Table 1 Reporting ratios for multiple sclerosis per region and vaccination year considered: 1987–2000 and 2001–2017; 1987–2004 and 2005–2017

We also read with interest a systematic review and meta-analysis also published by Mouchet and Bégaud earlier this year [5]. This second article identified 13 studies on the risk of central demyelination after HB vaccination, and concluded that there is no evidence of an association. We find it curious that neither paper refers to the other or discusses their contradictory findings. To reduce bias due to confounding, disproportionality methods require subgroup analyses, e.g. by excluding litigation cases, and subgrouping by region or period. Ignoring diversity and potential confounding factors within a dataset may result in either signals being masked, or false associations being flagged as potential signals [6, 7]. In the VAERS, which is co-owned by the US Centers for Disease Control and Prevention (CDC) and US Food and Drug Administration (FDA), foreign adverse event reports are cases occurring abroad, and are mostly reported by vaccine manufacturers in compliance with FDA regulations. These reports are of variable data quality and completeness due to the different national reporting practices and surveillance system quality, and, consequently, US CDC analyses typically separate foreign reports from US cases [8].

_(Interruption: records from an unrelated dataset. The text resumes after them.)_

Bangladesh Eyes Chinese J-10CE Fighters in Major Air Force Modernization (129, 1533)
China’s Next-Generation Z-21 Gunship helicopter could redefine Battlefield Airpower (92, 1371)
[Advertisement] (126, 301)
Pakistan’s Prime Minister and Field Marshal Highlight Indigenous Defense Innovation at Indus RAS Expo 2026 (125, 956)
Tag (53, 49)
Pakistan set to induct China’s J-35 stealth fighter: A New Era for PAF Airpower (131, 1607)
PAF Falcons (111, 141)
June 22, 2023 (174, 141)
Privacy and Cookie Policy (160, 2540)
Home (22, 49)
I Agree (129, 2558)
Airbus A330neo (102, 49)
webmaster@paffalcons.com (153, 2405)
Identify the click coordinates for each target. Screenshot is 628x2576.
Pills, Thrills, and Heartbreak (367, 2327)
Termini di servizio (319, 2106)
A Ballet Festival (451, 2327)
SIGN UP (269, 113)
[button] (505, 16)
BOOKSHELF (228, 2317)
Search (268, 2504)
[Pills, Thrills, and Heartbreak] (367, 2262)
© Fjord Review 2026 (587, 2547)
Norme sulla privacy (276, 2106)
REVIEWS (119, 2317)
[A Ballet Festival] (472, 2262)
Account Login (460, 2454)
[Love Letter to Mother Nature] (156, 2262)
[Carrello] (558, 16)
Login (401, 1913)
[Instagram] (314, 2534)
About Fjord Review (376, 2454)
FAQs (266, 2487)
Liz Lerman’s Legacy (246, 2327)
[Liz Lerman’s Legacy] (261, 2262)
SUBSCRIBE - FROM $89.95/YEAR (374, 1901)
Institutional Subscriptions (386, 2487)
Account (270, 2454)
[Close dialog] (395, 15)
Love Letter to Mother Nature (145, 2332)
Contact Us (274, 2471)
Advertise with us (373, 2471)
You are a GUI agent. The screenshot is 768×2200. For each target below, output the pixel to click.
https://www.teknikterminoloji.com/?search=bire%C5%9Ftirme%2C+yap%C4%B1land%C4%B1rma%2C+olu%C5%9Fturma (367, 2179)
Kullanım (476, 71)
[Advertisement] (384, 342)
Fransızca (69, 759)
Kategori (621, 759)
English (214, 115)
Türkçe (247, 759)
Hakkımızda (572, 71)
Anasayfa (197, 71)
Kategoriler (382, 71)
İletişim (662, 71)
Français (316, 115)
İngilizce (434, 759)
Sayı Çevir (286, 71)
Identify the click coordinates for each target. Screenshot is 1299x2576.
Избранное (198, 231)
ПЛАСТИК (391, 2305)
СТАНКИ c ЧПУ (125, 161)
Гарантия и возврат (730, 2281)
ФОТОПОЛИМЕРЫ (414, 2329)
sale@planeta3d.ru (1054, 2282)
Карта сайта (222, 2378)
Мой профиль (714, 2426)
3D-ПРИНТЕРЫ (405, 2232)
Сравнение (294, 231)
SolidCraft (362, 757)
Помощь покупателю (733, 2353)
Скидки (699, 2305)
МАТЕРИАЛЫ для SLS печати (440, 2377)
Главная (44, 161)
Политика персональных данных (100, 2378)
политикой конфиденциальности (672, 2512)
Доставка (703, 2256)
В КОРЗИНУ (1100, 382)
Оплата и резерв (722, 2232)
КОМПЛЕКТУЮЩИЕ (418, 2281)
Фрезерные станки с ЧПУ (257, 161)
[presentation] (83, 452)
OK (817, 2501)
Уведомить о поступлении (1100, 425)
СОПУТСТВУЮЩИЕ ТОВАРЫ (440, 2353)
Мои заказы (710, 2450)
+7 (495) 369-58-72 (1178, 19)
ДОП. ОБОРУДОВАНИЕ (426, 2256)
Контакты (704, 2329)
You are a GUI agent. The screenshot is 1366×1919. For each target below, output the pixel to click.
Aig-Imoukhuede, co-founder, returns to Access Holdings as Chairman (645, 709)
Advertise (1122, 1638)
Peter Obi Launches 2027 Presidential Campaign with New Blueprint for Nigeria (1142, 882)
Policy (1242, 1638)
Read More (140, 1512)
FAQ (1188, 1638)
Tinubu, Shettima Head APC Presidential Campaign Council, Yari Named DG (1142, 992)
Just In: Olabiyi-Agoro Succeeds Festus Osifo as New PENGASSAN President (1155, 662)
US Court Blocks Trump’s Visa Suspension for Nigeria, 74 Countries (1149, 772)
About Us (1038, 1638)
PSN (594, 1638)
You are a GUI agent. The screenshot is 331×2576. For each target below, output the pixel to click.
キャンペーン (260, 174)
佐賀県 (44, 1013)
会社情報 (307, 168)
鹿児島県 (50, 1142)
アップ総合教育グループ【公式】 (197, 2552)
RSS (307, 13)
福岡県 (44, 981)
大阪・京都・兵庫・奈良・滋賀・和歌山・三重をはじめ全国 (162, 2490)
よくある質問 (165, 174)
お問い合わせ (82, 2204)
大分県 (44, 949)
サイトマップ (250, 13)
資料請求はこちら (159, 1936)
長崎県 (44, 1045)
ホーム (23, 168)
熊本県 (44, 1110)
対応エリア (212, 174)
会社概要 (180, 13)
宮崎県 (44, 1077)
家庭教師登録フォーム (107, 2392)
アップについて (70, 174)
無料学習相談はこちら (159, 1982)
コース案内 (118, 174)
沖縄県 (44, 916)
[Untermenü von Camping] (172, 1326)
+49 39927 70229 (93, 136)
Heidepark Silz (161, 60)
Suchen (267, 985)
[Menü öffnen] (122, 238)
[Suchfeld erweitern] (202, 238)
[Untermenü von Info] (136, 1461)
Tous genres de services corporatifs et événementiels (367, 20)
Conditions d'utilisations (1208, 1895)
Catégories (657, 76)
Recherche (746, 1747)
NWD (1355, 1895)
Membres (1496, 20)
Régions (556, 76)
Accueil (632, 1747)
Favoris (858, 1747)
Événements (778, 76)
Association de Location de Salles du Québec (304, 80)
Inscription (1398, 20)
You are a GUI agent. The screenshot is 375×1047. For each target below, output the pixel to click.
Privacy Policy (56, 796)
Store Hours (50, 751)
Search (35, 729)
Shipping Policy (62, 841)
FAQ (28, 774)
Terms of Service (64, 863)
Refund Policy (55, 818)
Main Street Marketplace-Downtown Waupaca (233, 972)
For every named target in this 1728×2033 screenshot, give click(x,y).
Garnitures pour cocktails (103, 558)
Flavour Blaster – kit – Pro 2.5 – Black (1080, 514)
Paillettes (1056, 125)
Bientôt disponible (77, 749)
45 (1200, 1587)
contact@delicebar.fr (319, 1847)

We attempted to reproduce the authors’ data extraction (via Empirica software, Oracle) and found discrepancies with their data in the number of other events with onset within 120 days after vaccination in 18- to 49-year-olds and in the number of MS cases. We calculated moving averages of the reporting odds ratio (ROR) by vaccination year (ROR for year N calculated over the years N  4 to N + 4), which showed that foreign reporting rates of MS cases after HB vaccination in the 1990s were particularly high, before decreasing markedly in the early 2000s to levels more comparable with those in the US (Fig. 1, Table 1). This illustrates that pooling these data was inappropriate.

Fig. 1
figure 1

Reporting ratios for multiple sclerosis per region considered: moving averages over 9-year periods of calendar time (i.e. ROR for vaccination year N is calculated over the years N − 4 to N + 4). ROR reporting odds ratio

In conclusion, given the consistency between their data in Table 1 and the well-known history of the scientific and media perception of the potential association of MS with HB, we believe that Mouchet and Bégaud’s decision to pool such heterogenous data over such a long period of time was fundamentally flawed and their conclusions unfounded. In 2002, the Global Advisory Committee on Vaccine Safety concluded that there is no association between administration of the HB vaccine and MS, consistent with the US Institute of Medicine, and their position has not changed since [9, 10].